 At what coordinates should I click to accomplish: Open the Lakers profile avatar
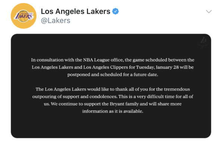tap(24, 16)
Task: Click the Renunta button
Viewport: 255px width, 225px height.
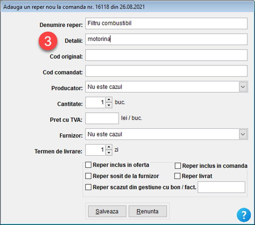Action: click(x=147, y=211)
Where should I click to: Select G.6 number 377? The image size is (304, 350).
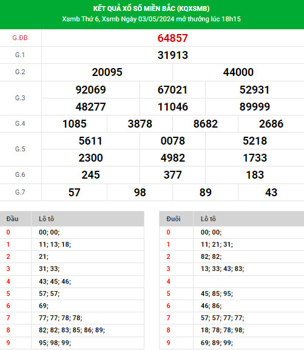coord(173,175)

- **Your assignment**
The answer consists of the records repeated exactly, without any images.

- **Output below**
 At what coordinates should I click to accomplish: Open the Lakers profile avatar
tap(24, 16)
Task: Click the Renunta button
Viewport: 255px width, 225px height.
Action: click(x=147, y=211)
Where should I click to: Select G.6 number 377? The image size is (304, 350).
coord(173,175)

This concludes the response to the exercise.